A change of thought does not happen in one instance. For example, the fact that two men in a river pleasantly surprised me does not erase the overall pattern.
But it’s just the beginning. And from now on, if I can afford it, I would like to give people the opportunity to act in a way that contradicts my preconceived notions.
I don’t want to go to the point where I can’t see other people anymore as an individual. I can’t see the common points because I can only see the common points representharm by the larger group to which they belong; political consequences of their actions.
For example, a few years ago a young man approached me while I was reading in a bar and I completely ignored him. At the time, I was sick of men and so upset about their repeated intrusions on my dates with women. I didn’t reply. In that moment he felt empowered.

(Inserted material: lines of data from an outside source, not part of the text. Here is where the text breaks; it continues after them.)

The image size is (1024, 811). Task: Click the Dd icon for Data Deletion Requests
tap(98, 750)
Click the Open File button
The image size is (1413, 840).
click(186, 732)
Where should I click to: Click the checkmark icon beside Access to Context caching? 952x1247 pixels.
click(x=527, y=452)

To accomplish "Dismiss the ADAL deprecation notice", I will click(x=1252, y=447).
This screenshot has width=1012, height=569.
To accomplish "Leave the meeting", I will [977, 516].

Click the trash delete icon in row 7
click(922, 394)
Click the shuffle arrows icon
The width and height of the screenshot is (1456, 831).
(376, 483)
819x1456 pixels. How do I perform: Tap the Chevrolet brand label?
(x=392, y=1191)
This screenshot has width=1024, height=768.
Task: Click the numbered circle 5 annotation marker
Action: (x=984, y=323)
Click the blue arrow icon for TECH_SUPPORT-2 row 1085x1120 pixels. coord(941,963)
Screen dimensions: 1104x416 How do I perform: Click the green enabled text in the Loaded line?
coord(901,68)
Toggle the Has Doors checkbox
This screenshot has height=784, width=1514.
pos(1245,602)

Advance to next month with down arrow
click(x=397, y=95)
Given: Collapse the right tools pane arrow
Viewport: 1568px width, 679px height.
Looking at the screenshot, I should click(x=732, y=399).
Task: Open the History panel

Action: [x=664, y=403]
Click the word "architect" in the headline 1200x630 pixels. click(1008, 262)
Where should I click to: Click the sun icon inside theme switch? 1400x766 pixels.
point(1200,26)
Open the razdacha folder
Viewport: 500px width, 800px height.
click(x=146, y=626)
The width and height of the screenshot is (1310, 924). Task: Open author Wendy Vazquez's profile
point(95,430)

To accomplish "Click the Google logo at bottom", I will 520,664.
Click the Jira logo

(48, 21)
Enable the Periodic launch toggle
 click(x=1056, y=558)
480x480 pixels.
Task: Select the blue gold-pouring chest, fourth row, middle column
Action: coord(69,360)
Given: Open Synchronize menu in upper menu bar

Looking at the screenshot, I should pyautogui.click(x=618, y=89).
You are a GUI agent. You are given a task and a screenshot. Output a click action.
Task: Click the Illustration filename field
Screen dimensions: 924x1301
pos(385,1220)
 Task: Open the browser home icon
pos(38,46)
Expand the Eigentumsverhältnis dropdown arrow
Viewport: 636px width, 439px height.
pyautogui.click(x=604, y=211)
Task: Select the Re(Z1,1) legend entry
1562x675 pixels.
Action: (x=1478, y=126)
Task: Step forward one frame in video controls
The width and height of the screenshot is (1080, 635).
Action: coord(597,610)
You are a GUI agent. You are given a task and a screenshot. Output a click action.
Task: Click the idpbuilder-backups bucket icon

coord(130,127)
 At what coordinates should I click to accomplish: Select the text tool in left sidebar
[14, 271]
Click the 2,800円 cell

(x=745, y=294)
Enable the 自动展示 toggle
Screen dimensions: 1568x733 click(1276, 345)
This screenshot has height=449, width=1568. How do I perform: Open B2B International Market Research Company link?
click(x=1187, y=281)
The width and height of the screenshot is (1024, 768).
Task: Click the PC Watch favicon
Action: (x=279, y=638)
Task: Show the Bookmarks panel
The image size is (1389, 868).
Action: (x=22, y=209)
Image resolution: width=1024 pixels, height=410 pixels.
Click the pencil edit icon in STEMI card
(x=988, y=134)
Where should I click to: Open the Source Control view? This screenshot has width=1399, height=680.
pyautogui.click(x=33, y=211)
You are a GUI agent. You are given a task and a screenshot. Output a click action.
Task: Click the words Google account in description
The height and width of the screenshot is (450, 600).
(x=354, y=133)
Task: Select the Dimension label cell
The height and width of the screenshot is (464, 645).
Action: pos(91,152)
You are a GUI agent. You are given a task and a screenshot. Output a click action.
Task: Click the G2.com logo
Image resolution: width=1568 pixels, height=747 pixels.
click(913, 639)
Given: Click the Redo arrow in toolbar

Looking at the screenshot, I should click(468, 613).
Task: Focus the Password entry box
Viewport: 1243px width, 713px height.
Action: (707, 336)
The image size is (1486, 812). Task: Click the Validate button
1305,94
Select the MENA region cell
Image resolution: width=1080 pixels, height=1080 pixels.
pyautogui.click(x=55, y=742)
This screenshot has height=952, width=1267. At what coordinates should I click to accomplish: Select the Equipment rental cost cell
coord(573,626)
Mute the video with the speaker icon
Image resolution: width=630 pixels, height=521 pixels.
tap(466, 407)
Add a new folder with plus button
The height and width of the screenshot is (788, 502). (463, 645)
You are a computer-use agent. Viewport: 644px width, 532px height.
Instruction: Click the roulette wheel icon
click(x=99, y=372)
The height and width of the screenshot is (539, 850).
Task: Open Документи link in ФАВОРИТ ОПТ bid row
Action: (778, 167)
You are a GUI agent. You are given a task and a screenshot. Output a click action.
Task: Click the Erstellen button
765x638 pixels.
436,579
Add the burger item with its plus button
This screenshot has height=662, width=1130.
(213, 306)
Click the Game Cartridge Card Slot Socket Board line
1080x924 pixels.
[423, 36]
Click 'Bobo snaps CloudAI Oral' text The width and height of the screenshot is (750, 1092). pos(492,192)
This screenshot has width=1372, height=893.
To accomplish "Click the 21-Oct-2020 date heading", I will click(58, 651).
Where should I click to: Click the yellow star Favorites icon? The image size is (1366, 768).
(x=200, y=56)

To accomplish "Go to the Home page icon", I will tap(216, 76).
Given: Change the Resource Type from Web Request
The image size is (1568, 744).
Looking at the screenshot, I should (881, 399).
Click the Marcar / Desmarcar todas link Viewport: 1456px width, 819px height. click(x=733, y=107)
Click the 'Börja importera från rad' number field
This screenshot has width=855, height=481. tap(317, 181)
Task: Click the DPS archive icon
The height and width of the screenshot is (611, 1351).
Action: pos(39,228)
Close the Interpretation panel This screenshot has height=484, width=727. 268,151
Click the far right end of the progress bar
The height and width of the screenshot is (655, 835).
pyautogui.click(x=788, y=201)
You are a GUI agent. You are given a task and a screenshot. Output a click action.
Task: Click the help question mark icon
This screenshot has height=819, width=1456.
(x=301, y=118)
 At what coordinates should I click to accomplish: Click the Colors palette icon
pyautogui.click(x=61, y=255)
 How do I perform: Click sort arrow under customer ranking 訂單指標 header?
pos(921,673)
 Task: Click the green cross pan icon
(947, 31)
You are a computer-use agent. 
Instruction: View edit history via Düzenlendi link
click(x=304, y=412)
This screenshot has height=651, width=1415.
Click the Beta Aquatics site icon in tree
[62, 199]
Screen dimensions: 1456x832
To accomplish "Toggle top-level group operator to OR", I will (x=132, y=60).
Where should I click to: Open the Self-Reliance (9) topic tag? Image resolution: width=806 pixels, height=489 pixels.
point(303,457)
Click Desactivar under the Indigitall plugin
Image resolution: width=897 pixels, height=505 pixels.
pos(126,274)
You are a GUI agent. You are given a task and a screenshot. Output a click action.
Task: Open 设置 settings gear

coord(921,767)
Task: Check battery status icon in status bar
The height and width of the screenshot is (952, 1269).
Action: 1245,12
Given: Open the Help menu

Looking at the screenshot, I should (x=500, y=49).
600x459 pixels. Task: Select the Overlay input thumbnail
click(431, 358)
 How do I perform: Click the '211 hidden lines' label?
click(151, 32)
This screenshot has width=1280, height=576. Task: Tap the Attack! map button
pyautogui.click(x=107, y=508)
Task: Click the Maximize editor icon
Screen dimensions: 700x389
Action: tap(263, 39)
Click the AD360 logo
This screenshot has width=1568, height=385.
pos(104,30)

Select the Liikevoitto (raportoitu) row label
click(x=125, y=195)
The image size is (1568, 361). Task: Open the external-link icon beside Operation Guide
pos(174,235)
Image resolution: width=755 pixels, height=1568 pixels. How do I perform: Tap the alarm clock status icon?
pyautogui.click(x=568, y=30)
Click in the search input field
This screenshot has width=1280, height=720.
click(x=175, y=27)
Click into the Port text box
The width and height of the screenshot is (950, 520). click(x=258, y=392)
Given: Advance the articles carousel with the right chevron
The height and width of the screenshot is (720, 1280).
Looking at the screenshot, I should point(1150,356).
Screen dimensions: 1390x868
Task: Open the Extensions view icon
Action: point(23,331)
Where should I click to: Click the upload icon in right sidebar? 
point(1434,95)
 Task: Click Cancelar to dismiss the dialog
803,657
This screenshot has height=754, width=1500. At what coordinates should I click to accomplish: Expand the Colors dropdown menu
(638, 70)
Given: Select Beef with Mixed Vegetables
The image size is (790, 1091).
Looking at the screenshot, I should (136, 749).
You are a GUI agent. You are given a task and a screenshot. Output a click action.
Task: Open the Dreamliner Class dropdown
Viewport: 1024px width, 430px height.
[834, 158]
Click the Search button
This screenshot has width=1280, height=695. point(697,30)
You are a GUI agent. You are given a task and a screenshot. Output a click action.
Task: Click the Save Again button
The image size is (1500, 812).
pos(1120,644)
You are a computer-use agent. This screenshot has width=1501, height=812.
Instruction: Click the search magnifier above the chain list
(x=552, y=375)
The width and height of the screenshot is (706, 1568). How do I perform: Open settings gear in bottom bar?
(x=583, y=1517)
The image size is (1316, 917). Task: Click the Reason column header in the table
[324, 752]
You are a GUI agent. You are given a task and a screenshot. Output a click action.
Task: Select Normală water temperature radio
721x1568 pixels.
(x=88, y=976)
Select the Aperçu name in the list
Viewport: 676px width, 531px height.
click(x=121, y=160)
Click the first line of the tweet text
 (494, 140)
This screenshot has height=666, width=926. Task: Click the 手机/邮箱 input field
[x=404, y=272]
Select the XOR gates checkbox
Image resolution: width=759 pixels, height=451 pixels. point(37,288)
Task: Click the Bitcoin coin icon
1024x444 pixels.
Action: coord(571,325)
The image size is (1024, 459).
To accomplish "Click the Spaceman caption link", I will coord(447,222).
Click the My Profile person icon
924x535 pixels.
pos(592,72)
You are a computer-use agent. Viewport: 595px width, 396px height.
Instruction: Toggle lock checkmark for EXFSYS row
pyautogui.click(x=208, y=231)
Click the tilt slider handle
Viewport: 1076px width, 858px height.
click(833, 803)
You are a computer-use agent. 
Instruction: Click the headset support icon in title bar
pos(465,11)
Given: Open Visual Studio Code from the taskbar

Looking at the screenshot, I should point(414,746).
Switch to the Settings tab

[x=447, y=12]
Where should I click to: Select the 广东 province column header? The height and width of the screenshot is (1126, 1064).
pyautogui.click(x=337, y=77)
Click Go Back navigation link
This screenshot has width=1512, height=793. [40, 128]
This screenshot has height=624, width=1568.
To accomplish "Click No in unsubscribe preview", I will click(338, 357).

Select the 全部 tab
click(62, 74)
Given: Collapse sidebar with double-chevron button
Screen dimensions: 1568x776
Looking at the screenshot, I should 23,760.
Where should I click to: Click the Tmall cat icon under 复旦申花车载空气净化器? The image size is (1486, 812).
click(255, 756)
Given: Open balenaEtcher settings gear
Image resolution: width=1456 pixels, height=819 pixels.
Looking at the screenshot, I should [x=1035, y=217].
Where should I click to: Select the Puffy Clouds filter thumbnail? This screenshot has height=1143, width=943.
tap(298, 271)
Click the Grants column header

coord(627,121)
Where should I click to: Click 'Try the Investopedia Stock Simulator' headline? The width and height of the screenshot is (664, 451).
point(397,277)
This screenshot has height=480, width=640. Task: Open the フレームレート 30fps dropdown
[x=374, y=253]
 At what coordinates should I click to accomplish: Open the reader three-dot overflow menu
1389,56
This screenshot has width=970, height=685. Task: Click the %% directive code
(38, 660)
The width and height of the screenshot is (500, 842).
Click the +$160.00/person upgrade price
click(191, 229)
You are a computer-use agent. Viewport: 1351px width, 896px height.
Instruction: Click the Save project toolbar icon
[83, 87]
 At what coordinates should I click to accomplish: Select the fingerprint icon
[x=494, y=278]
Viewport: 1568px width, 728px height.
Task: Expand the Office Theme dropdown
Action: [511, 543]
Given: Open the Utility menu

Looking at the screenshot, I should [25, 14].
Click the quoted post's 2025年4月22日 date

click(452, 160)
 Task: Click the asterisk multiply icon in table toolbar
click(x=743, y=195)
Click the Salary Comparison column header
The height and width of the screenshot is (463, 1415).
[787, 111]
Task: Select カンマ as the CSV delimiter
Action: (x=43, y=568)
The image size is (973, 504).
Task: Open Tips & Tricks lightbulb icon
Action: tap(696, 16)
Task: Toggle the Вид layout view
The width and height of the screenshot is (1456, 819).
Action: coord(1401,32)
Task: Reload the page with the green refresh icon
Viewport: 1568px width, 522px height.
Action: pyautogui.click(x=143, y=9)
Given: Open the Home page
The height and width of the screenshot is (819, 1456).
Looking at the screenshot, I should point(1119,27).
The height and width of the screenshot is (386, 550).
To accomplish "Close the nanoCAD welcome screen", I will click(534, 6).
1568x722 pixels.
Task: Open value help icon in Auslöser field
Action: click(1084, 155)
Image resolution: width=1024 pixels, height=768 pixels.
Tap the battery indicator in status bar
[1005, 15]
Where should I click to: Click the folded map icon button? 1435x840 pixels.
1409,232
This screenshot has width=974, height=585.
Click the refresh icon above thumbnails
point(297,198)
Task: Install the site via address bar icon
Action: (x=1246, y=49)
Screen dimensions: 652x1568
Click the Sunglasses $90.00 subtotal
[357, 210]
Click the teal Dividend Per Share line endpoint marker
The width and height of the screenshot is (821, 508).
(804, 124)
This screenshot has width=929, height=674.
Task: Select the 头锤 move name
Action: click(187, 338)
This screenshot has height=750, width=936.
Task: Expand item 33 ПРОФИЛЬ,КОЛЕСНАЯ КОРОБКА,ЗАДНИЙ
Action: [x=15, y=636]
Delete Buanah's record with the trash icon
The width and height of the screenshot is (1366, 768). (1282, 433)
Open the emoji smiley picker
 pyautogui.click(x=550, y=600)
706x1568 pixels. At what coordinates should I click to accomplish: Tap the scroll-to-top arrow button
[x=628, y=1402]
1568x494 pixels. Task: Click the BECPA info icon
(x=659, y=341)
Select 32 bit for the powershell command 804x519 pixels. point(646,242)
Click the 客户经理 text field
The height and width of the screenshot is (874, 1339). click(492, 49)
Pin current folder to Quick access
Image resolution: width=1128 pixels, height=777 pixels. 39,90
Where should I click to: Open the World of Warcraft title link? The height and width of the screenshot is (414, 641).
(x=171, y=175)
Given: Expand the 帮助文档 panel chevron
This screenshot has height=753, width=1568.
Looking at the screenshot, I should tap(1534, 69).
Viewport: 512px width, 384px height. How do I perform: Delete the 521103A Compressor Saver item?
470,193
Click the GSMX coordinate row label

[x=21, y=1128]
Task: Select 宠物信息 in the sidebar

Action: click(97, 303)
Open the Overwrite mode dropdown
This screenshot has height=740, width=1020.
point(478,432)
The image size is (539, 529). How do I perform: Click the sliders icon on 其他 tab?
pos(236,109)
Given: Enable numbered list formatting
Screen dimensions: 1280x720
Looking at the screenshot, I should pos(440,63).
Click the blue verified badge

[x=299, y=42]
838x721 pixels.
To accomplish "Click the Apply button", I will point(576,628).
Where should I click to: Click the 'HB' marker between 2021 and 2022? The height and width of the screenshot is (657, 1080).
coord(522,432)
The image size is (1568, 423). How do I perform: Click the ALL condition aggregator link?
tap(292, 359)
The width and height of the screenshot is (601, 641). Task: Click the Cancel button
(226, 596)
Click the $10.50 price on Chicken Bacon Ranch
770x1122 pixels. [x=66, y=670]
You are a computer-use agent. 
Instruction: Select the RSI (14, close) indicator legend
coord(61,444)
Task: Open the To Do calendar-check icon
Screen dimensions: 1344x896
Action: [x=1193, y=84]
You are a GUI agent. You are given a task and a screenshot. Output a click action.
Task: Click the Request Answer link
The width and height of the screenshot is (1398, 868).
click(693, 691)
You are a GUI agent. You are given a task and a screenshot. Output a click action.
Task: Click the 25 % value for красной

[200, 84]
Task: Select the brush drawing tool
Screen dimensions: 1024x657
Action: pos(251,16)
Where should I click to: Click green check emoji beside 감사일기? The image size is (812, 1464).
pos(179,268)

But when I thought about that incident years later, I regretted my actions. The man was not aggressive even in the way he approached me.He was serious, anxious and even shy. It may be the same when I approach women. He did not represent all men. He was his own person and did something in that moment that might have made him nervous or pushed him out of his comfort zone.
I’m not saying it was my job to assuage those feelings. That’s what I now realize I would really have. I wanted To. She wanted to say hello at least. I wanted to tell him, at least politely, that I wasn’t ready for a conversation. perhaps do not have Smiled, But at least they treated him more like a human being than an unspoken enemy.
I want to end my frustration with patriarchy and heteronormativity of concept themselves— and with individual humans only if they really practice it.
I like to believe that polarized positions are not fixed. That they can evolve and expand over time. That we are not forever destined to hold a shield while walking this planet.
This isn’t the climate we’re in right now, but I hope one day it starts to get at least a little bit closer.